> _Dettagli esercizio_
Trascrivi dal testo sulle riforme economiche a Cuba tutto il passo che va da "Sul controllo dei" fino a "selvaggiamente i salari.".

> _Brano di lettura_
=====

I servizi sociali che ora sono aperti a tutti saranno ristretti alle “possibilità oggettive dell’economia”  cioè, se l’economia non va bene, questi servizi possono essere tagliati o sparire. Funzioni che prima erano assunte dallo Stato, come ad esempio il sostentamento di ogni singolo cittadino cubano, ora si baseranno sulla famiglia, come cellula fondamentale della società. I sussidi di Stato adesso non sono rivolti a tutti ma alle persone che lo richiedono, persone inabili al lavoro o che non possono contare sul sostegno familiare o che si trovano in condizioni di difficoltà. Questi sussidi possono arrivare dallo Stato o da qualche altra impresa privata. Si sta portando avanti l’idea che tutti coloro che lavorano debbano avere la previdenza sociale, c’è da chiedersi se questo significa che se si va verso la fine del sistema di previdenza sociale universale che c’è oggi.
Sul controllo dei prezzi delle merci si utilizza una forma ambigua, certamente si dice che i prezzi saranno fissati a partire dal sistema delle imprese, cioè dalla legge della domanda e dell’offerta, tranne per quei prodotti che siano di interesse sociale e servono per coprire le necessità fondamentali della popolazione. Si parla della stabilità dei prezzi a partire dalla regolamentazione del denaro in circolazione, questo tipo di misure sono utilizzate da alcuni governi neoliberisti per giustificare una politica di bassi salari, ai loro occhi ci sono troppi soldi nelle mani dei lavoratori e ciò è pericoloso perché provoca inflazione, perciò attaccano selvaggiamente i salari.
Uno dei modi di dare fiducia agli investitori è proporre clausole come indennizzazioni, relative all’inadempienza dei contratti, ecc.

Il cammino verso la restaurazione del capitalismo

Come possiamo vedere, ciò che propongono questi documenti, in nome del socialismo, è una controriforma sul terreno economico che permetta di riconoscere il mercato capitalista e la proprietà privata come una forza importante per lo sviluppo di Cuba; sul piano politico si propone una riforma dello Stato in cui il suo ruolo sia limitato a questioni di amministrazione giuridica e costituzionale, a collettore di tasse, ecc. Le aziende statali che generano risorse saranno amministrate da un comitato che dipende dallo Stato attraverso aziende private o miste. Sul piano sociale, anche se non si dichiara l’impossibilità di mantenere la sanità e l’istruzione in forma gratuita, si cominciano a porre limiti rispetto a chi può riceverla gratuitamente.

=====

> _Dati grezzi_
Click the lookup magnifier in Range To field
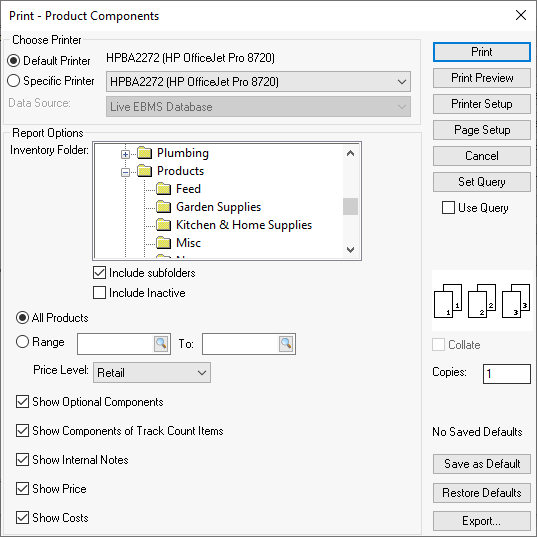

=====

> _Risposta_
Sul controllo dei prezzi delle merci si utilizza una forma ambigua, certamente si dice che i prezzi saranno fissati a partire dal sistema delle imprese, cioè dalla legge della domanda e dell’offerta, tranne per quei prodotti che siano di interesse sociale e servono per coprire le necessità fondamentali della popolazione. Si parla della stabilità dei prezzi a partire dalla regolamentazione del denaro in circolazione, questo tipo di misure sono utilizzate da alcuni governi neoliberisti per giustificare una politica di bassi salari, ai loro occhi ci sono troppi soldi nelle mani dei lavoratori e ciò è pericoloso perché provoca inflazione, perciò attaccano selvaggiamente i salari.